##### DATA RECORDS
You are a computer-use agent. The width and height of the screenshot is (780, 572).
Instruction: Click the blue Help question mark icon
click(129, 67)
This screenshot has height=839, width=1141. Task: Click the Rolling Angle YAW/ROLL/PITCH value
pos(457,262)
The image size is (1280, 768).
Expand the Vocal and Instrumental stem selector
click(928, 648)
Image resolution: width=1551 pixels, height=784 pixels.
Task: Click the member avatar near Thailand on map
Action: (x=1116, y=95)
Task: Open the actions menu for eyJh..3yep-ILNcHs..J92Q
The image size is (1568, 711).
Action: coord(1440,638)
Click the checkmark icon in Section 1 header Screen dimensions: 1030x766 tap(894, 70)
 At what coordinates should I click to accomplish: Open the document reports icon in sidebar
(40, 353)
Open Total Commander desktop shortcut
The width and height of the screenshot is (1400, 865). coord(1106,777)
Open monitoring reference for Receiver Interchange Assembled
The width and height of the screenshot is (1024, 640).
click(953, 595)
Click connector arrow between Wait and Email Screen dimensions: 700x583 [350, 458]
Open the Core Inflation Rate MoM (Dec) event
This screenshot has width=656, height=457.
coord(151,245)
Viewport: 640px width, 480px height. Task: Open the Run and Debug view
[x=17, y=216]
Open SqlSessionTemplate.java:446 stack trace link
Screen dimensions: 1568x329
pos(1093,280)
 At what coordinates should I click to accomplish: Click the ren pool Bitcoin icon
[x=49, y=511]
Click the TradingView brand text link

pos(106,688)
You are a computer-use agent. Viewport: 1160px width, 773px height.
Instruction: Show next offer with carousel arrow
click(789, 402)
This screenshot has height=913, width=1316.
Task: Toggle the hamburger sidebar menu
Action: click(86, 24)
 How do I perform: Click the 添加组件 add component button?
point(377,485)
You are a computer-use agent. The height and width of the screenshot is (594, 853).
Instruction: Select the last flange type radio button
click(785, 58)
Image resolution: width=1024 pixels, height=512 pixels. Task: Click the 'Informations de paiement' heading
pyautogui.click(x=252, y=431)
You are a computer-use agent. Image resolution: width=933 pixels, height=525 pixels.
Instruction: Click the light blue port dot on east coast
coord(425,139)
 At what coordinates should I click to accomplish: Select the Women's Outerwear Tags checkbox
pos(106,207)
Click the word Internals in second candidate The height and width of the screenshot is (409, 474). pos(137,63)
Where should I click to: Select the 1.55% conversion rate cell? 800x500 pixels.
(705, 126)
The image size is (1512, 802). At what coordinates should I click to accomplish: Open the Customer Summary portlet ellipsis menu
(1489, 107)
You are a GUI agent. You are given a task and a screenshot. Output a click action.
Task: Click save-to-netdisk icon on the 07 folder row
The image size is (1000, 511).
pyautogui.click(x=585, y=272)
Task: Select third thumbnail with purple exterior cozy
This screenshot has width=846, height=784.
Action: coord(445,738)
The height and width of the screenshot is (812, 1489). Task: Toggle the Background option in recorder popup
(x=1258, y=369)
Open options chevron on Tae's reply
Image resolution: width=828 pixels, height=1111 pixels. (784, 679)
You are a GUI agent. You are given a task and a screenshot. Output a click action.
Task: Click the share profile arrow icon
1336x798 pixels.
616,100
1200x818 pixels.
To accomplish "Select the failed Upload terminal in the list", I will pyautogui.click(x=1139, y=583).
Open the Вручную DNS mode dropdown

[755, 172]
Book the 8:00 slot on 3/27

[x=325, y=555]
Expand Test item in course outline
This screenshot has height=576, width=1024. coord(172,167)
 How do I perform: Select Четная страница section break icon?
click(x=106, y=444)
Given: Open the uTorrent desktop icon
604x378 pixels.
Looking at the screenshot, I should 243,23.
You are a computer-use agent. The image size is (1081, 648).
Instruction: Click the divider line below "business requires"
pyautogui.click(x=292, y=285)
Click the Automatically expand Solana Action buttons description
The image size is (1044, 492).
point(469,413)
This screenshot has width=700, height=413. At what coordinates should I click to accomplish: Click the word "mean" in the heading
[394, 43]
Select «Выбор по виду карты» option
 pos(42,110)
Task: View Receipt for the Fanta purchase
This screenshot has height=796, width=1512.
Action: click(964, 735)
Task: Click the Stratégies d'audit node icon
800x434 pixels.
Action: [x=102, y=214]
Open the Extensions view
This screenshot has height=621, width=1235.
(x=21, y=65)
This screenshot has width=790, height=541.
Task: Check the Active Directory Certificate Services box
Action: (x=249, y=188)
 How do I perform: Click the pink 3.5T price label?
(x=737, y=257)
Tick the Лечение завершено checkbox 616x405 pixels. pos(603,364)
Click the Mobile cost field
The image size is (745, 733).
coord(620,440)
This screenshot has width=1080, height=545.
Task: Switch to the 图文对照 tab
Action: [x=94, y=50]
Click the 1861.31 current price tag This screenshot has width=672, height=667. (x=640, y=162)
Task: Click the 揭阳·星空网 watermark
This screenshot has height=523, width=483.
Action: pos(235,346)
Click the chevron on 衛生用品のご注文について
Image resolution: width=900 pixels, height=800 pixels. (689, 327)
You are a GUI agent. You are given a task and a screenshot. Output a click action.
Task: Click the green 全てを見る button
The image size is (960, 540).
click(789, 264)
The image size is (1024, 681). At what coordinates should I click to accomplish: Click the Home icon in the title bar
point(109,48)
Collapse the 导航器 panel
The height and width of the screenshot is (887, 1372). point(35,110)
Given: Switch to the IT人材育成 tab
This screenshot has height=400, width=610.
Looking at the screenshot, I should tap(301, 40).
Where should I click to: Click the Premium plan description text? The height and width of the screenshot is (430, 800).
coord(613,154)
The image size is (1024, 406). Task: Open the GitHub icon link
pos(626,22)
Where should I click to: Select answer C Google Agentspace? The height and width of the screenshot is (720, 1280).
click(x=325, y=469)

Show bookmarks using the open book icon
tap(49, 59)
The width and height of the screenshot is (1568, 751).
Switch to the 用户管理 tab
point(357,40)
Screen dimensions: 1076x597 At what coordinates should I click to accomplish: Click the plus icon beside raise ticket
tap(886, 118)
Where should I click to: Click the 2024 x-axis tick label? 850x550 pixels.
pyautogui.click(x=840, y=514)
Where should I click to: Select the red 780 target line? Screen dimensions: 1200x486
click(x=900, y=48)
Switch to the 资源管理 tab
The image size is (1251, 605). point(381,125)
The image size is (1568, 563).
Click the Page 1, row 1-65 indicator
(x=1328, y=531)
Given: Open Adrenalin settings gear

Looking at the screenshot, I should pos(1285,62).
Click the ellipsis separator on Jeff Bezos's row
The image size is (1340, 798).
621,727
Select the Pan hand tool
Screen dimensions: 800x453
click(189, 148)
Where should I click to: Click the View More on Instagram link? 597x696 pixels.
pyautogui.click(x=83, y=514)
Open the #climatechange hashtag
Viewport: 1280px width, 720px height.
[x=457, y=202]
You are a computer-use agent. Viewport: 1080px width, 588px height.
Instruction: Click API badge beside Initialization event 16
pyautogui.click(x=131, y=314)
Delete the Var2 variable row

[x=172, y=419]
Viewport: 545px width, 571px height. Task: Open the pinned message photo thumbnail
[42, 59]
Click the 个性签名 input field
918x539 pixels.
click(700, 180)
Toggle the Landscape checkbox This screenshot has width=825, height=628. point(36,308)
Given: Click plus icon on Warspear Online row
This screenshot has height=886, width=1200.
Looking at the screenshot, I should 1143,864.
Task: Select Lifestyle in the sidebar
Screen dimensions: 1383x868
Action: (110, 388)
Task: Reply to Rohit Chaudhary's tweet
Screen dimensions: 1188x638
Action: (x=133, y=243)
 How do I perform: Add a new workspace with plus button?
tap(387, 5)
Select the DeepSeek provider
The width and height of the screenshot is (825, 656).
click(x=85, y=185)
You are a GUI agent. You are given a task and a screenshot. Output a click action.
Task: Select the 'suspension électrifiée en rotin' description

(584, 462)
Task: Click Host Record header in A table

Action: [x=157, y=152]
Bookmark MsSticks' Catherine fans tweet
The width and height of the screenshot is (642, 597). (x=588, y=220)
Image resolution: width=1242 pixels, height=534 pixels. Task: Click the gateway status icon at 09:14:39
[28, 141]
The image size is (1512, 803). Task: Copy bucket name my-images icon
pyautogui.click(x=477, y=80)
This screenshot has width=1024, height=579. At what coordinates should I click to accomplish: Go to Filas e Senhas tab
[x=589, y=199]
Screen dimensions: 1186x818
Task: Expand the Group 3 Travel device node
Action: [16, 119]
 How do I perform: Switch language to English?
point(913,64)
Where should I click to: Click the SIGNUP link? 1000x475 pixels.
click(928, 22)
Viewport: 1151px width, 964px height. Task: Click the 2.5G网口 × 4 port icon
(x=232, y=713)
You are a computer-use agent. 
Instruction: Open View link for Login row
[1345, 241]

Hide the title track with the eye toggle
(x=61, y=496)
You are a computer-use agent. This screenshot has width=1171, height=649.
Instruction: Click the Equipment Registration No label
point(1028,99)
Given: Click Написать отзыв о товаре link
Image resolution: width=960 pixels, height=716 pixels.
##########
• [TASK BRIEF] Only the lines from the one containing "This screenshot has height=839, width=1141." through the one containing "The image size is (1280, 768)." are to be retyped, both boundary lines included, with no other material.

• [ANSWER FOR THE TASK]
This screenshot has height=839, width=1141. Task: Click the Rolling Angle YAW/ROLL/PITCH value
pos(457,262)
The image size is (1280, 768).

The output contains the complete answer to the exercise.